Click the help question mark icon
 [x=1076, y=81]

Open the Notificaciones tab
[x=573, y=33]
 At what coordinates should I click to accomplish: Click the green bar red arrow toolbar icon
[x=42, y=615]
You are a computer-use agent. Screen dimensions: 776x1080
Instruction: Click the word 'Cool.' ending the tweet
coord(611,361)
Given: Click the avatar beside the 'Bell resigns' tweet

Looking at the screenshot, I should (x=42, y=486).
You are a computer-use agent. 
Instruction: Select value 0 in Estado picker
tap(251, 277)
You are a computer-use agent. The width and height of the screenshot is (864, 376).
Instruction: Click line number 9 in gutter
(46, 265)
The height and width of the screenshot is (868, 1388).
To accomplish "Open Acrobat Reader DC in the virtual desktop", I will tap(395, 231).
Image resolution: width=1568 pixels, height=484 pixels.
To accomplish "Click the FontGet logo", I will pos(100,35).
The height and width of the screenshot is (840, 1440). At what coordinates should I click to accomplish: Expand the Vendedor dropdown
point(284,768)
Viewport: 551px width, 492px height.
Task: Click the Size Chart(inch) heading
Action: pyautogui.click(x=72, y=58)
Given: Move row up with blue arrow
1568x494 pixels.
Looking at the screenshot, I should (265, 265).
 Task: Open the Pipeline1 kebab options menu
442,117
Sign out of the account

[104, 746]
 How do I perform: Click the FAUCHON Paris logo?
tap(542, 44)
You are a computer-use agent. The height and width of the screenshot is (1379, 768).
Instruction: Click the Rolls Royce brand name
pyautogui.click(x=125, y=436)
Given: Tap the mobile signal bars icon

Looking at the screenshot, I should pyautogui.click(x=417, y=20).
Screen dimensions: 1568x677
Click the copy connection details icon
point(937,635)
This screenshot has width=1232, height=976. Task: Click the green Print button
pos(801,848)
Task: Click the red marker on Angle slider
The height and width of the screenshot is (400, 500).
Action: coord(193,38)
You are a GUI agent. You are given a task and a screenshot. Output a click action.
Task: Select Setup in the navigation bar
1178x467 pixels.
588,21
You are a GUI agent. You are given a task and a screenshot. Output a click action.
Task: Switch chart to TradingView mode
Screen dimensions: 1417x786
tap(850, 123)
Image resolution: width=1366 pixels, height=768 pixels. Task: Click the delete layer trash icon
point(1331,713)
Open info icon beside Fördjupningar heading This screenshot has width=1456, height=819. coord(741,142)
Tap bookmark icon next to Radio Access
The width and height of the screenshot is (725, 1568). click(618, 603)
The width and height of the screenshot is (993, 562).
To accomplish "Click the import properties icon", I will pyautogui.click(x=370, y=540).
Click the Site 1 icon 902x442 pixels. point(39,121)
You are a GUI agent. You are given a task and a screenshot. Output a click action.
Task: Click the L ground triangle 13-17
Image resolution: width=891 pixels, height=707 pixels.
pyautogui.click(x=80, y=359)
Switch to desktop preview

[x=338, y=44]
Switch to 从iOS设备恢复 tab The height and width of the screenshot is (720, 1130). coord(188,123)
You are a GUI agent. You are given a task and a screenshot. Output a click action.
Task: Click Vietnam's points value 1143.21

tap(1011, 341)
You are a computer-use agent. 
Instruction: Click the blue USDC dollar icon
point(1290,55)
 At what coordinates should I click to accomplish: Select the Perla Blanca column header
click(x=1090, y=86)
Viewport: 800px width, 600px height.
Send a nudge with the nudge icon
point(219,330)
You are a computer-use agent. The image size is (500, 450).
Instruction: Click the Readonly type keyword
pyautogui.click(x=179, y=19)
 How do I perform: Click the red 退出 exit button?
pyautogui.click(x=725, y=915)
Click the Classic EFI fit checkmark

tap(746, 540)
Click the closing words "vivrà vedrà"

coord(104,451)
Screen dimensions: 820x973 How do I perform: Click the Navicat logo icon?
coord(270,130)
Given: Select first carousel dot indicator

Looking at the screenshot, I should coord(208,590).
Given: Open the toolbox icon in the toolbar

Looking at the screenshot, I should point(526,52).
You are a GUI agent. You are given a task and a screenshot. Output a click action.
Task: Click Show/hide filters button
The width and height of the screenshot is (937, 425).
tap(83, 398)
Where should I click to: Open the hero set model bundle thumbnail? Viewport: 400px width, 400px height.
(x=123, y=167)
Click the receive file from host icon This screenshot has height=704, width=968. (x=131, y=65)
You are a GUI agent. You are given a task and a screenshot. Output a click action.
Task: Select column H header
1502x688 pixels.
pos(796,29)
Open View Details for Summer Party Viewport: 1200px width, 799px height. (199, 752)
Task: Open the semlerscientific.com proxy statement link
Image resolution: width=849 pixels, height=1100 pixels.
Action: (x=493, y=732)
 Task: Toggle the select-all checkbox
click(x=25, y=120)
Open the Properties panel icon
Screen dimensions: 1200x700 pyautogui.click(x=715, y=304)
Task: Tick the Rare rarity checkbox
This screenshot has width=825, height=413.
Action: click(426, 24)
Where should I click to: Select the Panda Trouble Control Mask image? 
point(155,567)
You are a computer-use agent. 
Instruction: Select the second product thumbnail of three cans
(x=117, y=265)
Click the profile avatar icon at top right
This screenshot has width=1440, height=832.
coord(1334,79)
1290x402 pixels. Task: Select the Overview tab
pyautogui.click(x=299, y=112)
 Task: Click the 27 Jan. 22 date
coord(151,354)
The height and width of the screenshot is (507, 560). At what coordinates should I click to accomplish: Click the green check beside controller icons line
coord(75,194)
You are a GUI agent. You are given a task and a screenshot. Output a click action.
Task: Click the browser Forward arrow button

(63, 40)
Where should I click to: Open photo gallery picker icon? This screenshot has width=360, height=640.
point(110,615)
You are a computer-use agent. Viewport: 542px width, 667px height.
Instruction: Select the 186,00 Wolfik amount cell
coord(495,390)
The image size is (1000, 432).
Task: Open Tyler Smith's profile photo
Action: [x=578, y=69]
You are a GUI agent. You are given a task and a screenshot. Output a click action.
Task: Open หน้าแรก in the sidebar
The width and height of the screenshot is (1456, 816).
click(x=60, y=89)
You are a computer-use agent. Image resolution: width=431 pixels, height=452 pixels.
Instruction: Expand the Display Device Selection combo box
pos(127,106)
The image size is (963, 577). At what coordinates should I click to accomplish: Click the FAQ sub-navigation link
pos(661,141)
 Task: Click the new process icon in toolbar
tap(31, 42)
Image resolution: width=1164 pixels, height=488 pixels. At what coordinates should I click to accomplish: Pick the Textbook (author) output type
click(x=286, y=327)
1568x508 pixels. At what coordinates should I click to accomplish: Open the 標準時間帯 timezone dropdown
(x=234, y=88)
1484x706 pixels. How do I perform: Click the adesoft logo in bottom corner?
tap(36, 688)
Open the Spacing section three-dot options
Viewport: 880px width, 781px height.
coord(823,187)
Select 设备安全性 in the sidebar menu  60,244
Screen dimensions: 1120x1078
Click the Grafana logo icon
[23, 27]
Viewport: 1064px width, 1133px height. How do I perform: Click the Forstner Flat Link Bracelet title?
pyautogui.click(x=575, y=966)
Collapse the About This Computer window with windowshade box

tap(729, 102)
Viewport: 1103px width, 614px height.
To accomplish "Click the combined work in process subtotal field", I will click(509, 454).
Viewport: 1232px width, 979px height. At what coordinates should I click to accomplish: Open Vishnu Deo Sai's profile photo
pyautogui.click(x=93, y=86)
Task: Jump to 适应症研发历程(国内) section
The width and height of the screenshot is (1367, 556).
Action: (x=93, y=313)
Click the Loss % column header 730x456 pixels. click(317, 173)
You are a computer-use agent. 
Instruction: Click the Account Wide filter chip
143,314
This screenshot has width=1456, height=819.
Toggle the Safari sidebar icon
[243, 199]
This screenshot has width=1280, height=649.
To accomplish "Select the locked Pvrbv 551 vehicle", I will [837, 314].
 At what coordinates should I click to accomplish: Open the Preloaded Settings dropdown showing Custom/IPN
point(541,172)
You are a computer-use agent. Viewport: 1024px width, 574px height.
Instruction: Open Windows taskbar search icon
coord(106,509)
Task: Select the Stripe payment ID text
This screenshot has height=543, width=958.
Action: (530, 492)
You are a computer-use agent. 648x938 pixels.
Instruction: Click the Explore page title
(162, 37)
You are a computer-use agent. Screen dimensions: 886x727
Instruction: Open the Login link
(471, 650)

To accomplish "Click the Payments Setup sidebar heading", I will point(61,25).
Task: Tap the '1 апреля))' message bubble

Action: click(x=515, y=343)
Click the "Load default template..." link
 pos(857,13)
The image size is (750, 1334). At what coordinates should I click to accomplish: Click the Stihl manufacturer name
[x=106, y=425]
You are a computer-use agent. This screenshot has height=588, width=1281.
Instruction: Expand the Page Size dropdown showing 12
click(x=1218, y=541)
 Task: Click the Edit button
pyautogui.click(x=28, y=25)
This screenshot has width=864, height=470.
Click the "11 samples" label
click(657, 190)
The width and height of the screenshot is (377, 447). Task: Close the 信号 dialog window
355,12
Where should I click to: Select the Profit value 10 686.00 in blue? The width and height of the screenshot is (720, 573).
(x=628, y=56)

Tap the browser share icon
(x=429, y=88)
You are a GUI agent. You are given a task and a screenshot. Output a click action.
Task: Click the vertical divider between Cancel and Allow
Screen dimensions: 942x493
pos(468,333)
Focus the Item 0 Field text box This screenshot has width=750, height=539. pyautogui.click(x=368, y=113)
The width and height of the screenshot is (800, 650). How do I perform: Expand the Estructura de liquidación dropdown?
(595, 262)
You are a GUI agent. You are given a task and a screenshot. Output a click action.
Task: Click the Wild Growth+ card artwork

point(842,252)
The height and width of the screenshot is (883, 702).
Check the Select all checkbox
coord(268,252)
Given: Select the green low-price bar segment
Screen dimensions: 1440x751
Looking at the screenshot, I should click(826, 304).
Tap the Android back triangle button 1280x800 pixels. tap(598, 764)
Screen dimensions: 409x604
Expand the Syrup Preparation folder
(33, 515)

_What the exercise asks_: All that is wanted is the line with "Screen dimensions: 409x604" and every later line in the entries, reproduced exactly.

_Answer below_:
Screen dimensions: 409x604
Expand the Syrup Preparation folder
(33, 515)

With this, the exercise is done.